Records for the exercise —
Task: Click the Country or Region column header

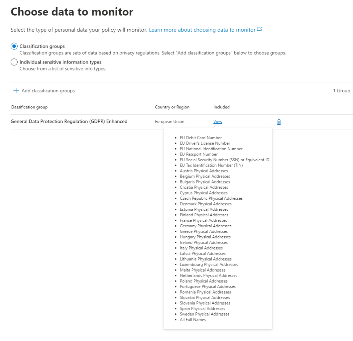Action: [172, 107]
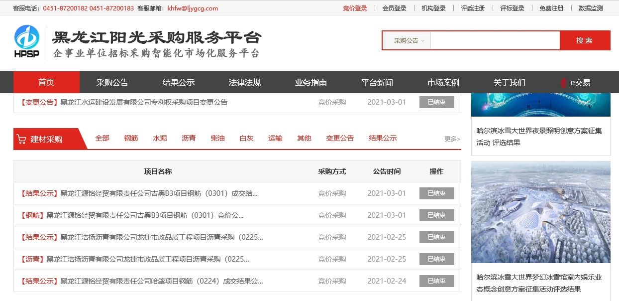The width and height of the screenshot is (619, 301).
Task: Open the 关于我们 menu item
Action: coord(509,82)
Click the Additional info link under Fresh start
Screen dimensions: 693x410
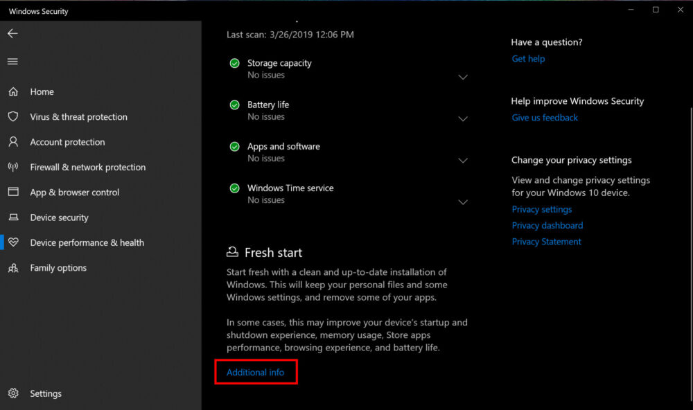pos(256,372)
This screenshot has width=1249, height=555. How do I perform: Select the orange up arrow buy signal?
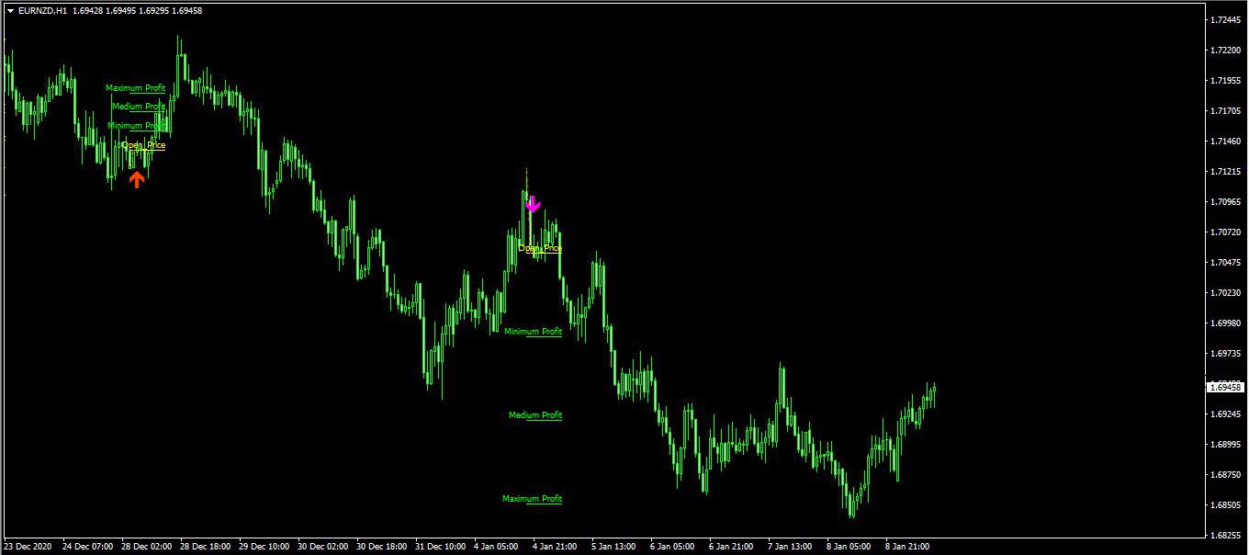[x=137, y=177]
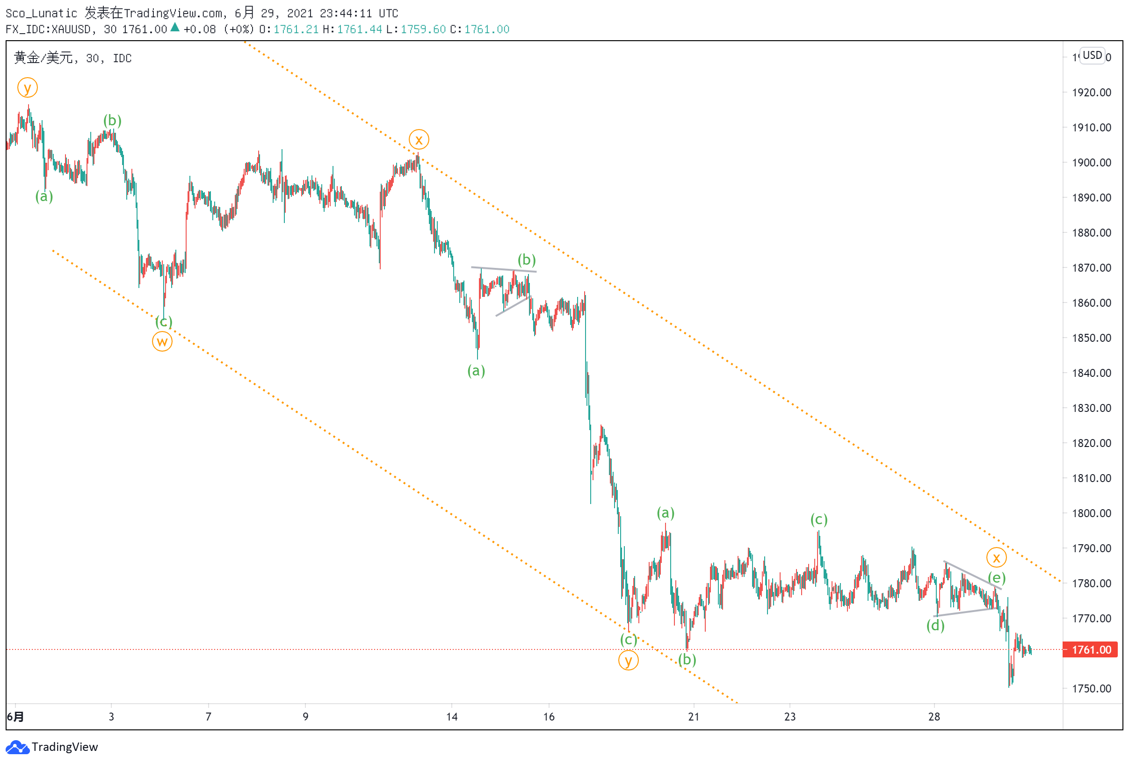
Task: Select the circled x marker above wave (e)
Action: click(x=996, y=558)
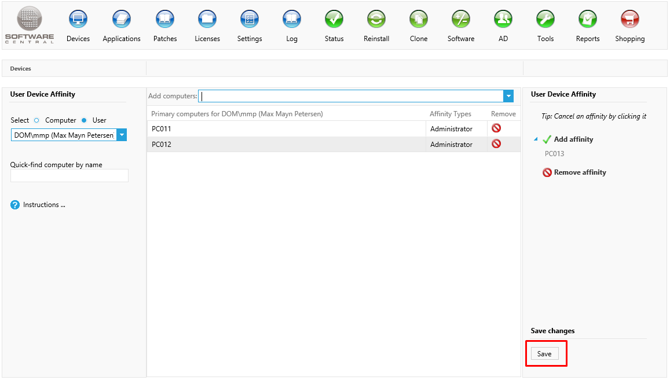Go to the Patches icon
The height and width of the screenshot is (380, 670).
tap(165, 20)
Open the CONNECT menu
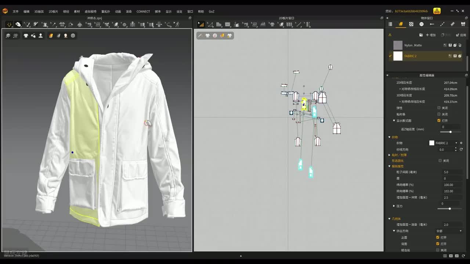The height and width of the screenshot is (264, 470). tap(143, 11)
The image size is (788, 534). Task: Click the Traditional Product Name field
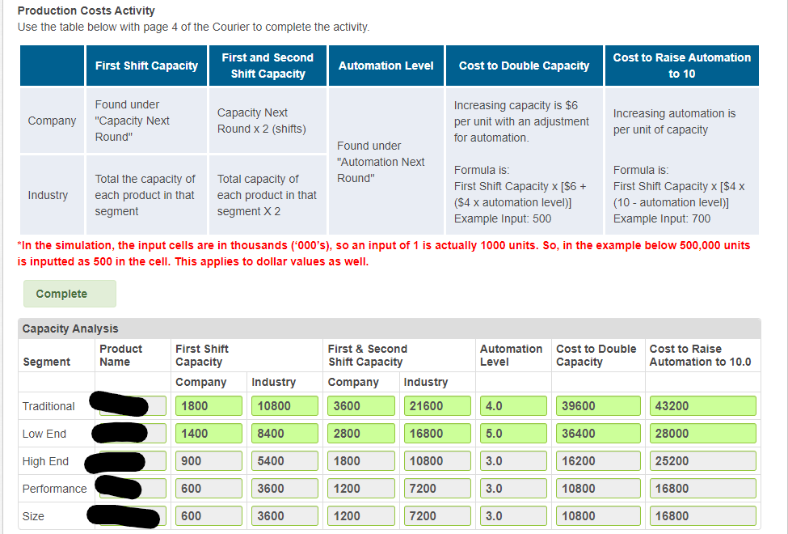pos(129,405)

Task instructions —
Copy out the records above word for word, leaving out the pictures.

Result of the task —
Task: Click the Country or Region column header

Action: [172, 107]
The width and height of the screenshot is (619, 301).
Task: Open the 关于我们 menu item
Action: coord(509,82)
Click the Additional info link under Fresh start
Screen dimensions: 693x410
pos(256,372)
This screenshot has width=1249, height=555. How do I perform: Select the orange up arrow buy signal?
[x=137, y=177]
Task: Select the circled x marker above wave (e)
Action: click(x=996, y=558)
Go to the Patches icon
The height and width of the screenshot is (380, 670).
tap(165, 20)
Open the CONNECT menu
The height and width of the screenshot is (264, 470). tap(143, 11)
The image size is (788, 534). Task: Click the Traditional Product Name field
pos(129,405)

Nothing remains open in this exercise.